Gene for dissected leaves: Arabidopsis thaliana lost the RCO gene over the course of evolution
Spinach looks nothing like parsley, and basil bears no resemblance to thyme. Each plant has a typical leaf shape that can differ even within the same family. The information about what shape leaves will be is stored in the DNA. According to researchers at the Max Planck Institute for Plant Breeding Research in Cologne, the hairy bittercress (Cardamine hirsuta) has a particular gene to thank for its dissected leaves. This homeobox gene inhibits cell proliferation and growth between leaflets, allowing them to separate from each other. The thale cress Arabidopsis thaliana does not have this gene. Therefore, its leaves are not dissected, but simple and entire.
Miltos Tsiantis and his colleagues at the Max Planck Institute for Plant Breeding Research in Cologne discovered the new gene when comparing two plants from the Brassicaceae family: Cardamine hirsuta has dissected leaves that form leaflets and Arabidopsis thaliana has simple leaves. The researchers identified the RCO (REDUCED COMPLEXITY) gene, which makes leaves of the hairy bittercress more complex. Arabidopsis lacks this gene and, accordingly, lacks leaflets. RCO is only active in growing leaves. RCO ensures that cell proliferation and growth is prevented in areas of the leaf margin between sites of leaflet formation. "The leaves of Arabidopsis are simple and entire because growth is not inhibited by the RCO gene," explains Tsiantis. "If we had not compared the two plants we would never have discovered this difference, as it is impossible to find a gene where none exists," he adds.

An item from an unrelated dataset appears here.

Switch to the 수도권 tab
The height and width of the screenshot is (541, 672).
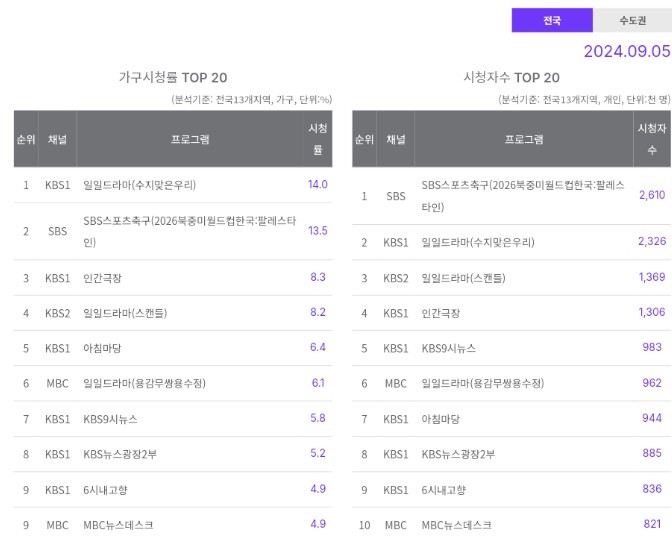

The scientists first identified the RCO gene through a mutation in the hairy bittercress. In the absence of functional RCO the hairy bittercress can no longer produces leaflets. The RCO gene belongs to a cluster of three genes, which arose during evolution through the duplication of a single gene. In the thale cress, the original triple cluster now consists of a single gene. When the scientists return the RCO gene to the thale cress in the laboratory, evolution is partially reversed. "The simple oval leaves of Arabidopsis now develop deep lobes" says Tsiantis, "The fact that the leaf shape becomes complex again through the transfer of the RCO gene alone, shows that most of the apparatus for the formation of leaflets must still be present in the thale cress and was not lost with the RCO gene."
The research team also examined the RCO sequence in greater detail and found it is a Homeobox gene. These genes function like genetic switches in that they activate or deactivate other genes. The scientists also demonstrated that RCO function is restricted to leaf shape; it does not decide whether leaves actually form. The loss of the RCO gene does not give rise to any other visible changes in the hairy bittercress. Therefore, its effect is limited to the inhibition of growth on the leaf margin. RCO does not work with the plant hormone auxin here. This specificity makes RCO a more likely driver of leaf shape evolution than any other genes identified to date. Tsiantis and his colleagues aim to decode its exact functionality in the months to come.
The scientists also examined the two genes which form a cluster with RCO and which arose in the course of evolution through the duplication of a precursor gene. They wanted to find out how the novel function of RCO in promoting leaf complexity arose. Apparently, the main functional difference lies in the control regions of the genes and not in the protein sequences. The control regions dictate when and how the relevant gene is read. If one or other of the two genes is subjected to the effect of the RCO control region, Arabidopsis makes complex leaves. Thus, the dissected leaves of the hairy bittercress are primarily owed to the control region of the RCO gene.